PROBLEM SET>
a) List each distinct username that posts in the forum thread below about selling high-end tree care in a low-end market, giving each name once.
b) Extend the forum thread below about selling high-end tree care in a low-end market with the next part, starting right after its final sentence.

# High-end work in a low-end market



## EcoArboristBill (Dec 13, 2009)

Here's my problem; the area I'm in is way behind the times in terms of arboriculture. We have a tree ordnance on the books that is not only unenforced but is basically unheard of. A300 is unheard of here. There are no "tree care" companies (32 tree and stump removal services, and a boat load of lawn jockeys with chainsaws). Trees are still getting topped, and pruning is done to customer specs.
Long story short, does anyone have any ideas or experiences they would be willing to share about selling quality arboricultural services in this type of area?
I know some of you have been in the industry for a long time and hope that some of you have been around to see a change for the better in your respective markets, if so your input would be highly appreciated


----------



## ozarktreeman (Dec 13, 2009)

EcoArboristBill said:


> Here's my problem; Trees are still getting topped, and pruning is done to customer specs.
> Long story short, does anyone have any ideas or experiences they would be willing to share about selling quality arboricultural services in this type of area?



Bottom line Is HO,s specs.If you want the job.You can preach and teach all you want,cut against your will but in the long run thier way or empty bank account.
pride can be hard thing to swallow,try chewing it up first.


----------



## EcoArboristBill (Dec 14, 2009)

yea I do a lot of chewing!


----------



## EagleTree (Dec 16, 2009)

Do what you can to educate the H/O
But in the end, we are all in this business to make money.
If you try to educate and the homeowner agrees, you did a great job. If they disagree, you might as well make the money because someone else will.
Try to make use of pamphlets and other educational materials.


----------



## ATH (Dec 16, 2009)

Try to communicate that they are paying for more than a simple service. John Ball from SDSU verbalized it well in a marketing seminar I was at:
1) People will pay less for a service they can, but don't want to do themselves (ie: lawn mowing)
2) People will pay more for services they don't have the ability/equipment to do. (if they think they are hiring you because you come with a bucket truck, chipper, ability to climb, etc...)
3) People will pay the most for services they don't know how to do.

If you want to be selling #3, you better know what you are doing. Then the challenge is communicating that to the client without being snooty or arrogant.

It is pretty simple to explain why topping is a bad idea. Use publications if that helps. Once that is extablished, I encourage people when they are asking for other bids to ask if the person will top the tree. If they don't try to talk them out of it....you gotta wonder if they have the knowledge you are trying to purchase... Now you are comparing apples to oranges when you look at prices.

GIVEN ENTRIES>
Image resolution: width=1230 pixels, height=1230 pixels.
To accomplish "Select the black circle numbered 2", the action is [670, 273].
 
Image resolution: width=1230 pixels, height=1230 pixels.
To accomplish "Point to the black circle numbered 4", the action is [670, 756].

---

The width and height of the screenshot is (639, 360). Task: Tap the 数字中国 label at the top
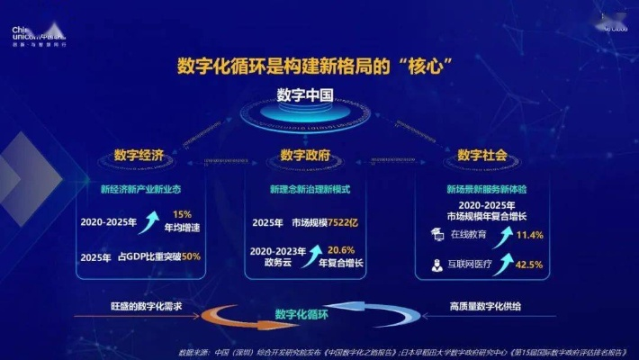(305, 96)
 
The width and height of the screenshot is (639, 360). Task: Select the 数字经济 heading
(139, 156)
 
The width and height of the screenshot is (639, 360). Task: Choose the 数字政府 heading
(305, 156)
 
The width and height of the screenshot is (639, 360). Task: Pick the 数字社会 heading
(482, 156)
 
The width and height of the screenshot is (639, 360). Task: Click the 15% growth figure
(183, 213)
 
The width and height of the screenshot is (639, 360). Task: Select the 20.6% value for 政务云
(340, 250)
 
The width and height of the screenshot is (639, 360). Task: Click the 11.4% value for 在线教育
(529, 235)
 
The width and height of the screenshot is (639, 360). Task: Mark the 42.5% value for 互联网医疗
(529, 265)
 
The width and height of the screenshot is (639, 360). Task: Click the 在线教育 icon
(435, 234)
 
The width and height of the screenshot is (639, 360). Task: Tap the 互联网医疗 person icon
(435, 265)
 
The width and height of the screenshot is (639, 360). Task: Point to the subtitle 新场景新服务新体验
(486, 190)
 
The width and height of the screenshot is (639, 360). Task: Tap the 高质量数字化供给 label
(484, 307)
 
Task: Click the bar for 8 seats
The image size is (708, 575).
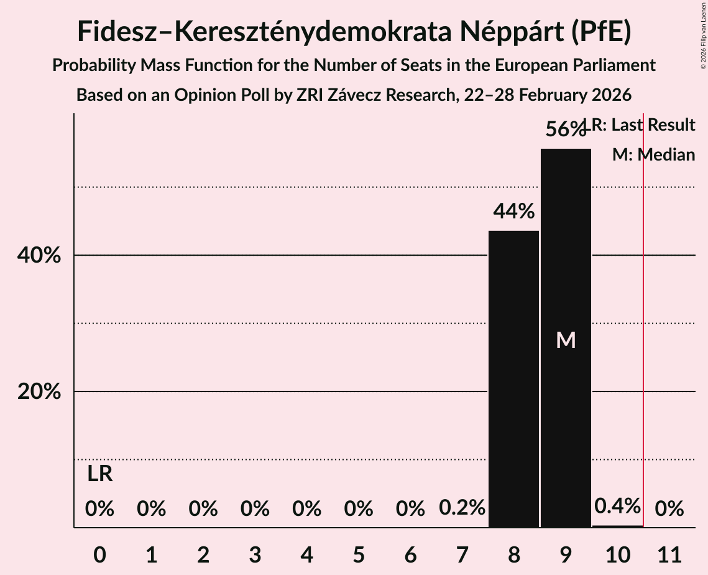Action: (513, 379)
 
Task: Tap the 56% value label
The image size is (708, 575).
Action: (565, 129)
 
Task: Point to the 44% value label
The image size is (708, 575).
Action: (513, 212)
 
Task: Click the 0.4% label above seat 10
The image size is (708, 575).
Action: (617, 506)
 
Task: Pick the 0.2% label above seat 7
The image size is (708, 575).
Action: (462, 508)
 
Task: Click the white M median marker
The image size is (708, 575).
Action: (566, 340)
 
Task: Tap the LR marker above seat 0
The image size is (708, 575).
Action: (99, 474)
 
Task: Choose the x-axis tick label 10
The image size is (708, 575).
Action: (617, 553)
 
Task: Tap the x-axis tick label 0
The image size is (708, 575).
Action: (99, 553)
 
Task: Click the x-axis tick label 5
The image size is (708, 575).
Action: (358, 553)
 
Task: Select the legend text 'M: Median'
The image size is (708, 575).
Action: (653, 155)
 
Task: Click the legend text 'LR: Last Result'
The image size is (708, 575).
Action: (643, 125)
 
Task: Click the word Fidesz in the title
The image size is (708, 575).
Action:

YOUR RESPONSES>
a) EcoArboristBill, ozarktreeman, EagleTree, ATH

b)
There will be a lot of bids you don't get initially, but when people see how good their trees look and how crappy the neighbor's are, you have free advertising.

Patience and persistence in doing right.

EDIT to add: working by the standards is not "high end" work. It is the standard. Anything less is substandard. High end would be in excess of the standard in one or more areas. Point being: don't market yourself as "high end", but maybe as 'the guy who isn't substandard' (but in a nicer sounding fashion...).


----------



## BigUglySquirrel (Dec 16, 2009)

EDIT to add: working by the standards is not "high end" work. It is the standard. Anything less is substandard. High end would be in excess of the standard in one or more areas. Point being: don't market yourself as "high end", but maybe as 'the guy who isn't substandard' (but in a nicer sounding fashion...).[/QUOTE]


EXCELLENT point sir! I've never approached it from that angle, but I think I will from now on. Thank you!


----------



## EcoArboristBill (Dec 17, 2009)

Excellent point indeed. I refer to the industry standard as high-end from the local perspective, of both the arboricultural industry and the general population. I have heard for years that nobody wants to pay for proper pruning, climbing with out spikes takes to long, hand saws are to slow, bla bla bla. The general perception is that trees are tough, they can take anything, and if they're not tough enough you can just cut'um down, there's plenty more.:chainsawguy: 
Against all odds, I have seen the light. I love the trees and I love my town and I want better for the tree in my town. So I joined the ISA, I studied all the literature and research I could get my hands on, I got certified, and I took the oath to only use spikes for removals and to stop topping trees. So here I stand, taking the message to the streets in a town where few care and even less know better. :bang:
After reading many postings here on abor site I have come to appreciate the level of professionalism, experience and expertise demonstrated my many of the members. This is why I have brought the question to this forum.:yourock:


----------



## Arborsmith (Jan 25, 2010)

I write this list to help. I do not know anything about your business, so this is not to say you are not working this way already. The list are things that have worked well for myself.

1. I study daily. Arboriculture is an ever-evolving profession and research is imperative to stay at the top of the game.

2. I present myself as a trained professional. Printed contracts/invoices and a preprinted return envelope. The pruning descriptions in my contracts are direct quotes from ANSI and ISA standards. A screen-printed t-shirt tucked into jeans with no holes and a belt seems to be all it would take to separate yourself from a percentage of tree-services. Write scripts to study that describe problems/solutions and stick with them to keep verbiage consistent and clear. NOTE: To properly establish a professional relationship you will have to pass on "improper" work if you are not able to educate the customer. This will pay off ten-fold when your warnings come true in a few years.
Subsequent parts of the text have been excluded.